One day ten years ago I said to myself: “tomorrow I’m writing a static site generator, and the day after that I’m starting a blog.”
(Actually, in those days we didn’t say static site generators, but scripts and makefiles).
A decade later, in what should have been a grandiose celebration of thousands of insightful articles filled with marvelous ideas delightfully described in the most exquisite prose, I find myself having not even started with step zero of my plan.
I’m giving it a second try this time, but intentionally choosing the path of least friction. Instead of thinking about the tooling first, I’ll get the ball kicked off with an ordinary, artisanally handcrafted HTML page.
Of course I could learn how to use any of the bazillion tools out there for creating websites, but that already sounds like a chore to me, something I would put in a to-do list that will forever remain unread on my fridge, under a souvenir magnet from some relative’s boring vacation. I don’t need another one of those.
But in order to have any chance of success, I’ll have to aggresively cut off everything that’s not a straight dump of paragraphs from my brain.
First of all, no comment section. I’m sure it will not be missed, since there are many outlets out there for you to vent how much of a moron I am. In case you need to do so, I recommend using the comment section of some random YouTube video.
Also, no social media “share” or “like” buttons.

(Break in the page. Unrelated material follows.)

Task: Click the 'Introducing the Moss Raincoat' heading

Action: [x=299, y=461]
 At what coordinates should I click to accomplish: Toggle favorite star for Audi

You’ll have to make the effort of copying and pasting the URL like a caveman if you want to post this dud site for your online entourage to mock. And for fake internet points I’ll keep turning to old trusty Mersenne Twister.
No RSS or Atom feed. I already have to deal with enough XML at $DAYJOB
, and if you somehow managed to get here in the first place surely you’ll find your way around if there happens to be any worthy content in the future.
No popup for you to subscribe to my newsletter. I hate writing emails anyway, so I’ll have to take the risk of not “building an audience” or not “improving my retention rate.” One fewer weekly message to remain forever unread in an obscure folder of the email account you use for spam, I guess.
No analytics either. Too many visitors (unlikely) is too much pressure, too few will force me to step up my SEO game (more work), and none (a fact, as of now) will make me sad. Better to not know.
No ads, sorry. If you need to buy a new iron or meet “single ladies near your location” you will have to look somewhere else.
No fancy webfonts, no parallax header, no skeuomorphic background, no shiny 5000×4000 photograph of a Macbook-Moleskine-Espresso combo, no witty reference to the meme du jour. A page that looks like it was written with a typewriter is everything I have to stand for my creativity, sadly.
So here it is: a humble web page like the ones of yore, delivered to you wrapped in a colorless HTTP response, with as few embellishments as needed to not make your eyes bleed. No expectation for me other than practicing my writing and having my own place for sharing ≥140-byte stuff without it being intermingled with political commentary and cat pictures.
You’re welcome!
(“Under Construction” sign stolen from Wikipedia, in the spirit of the text above).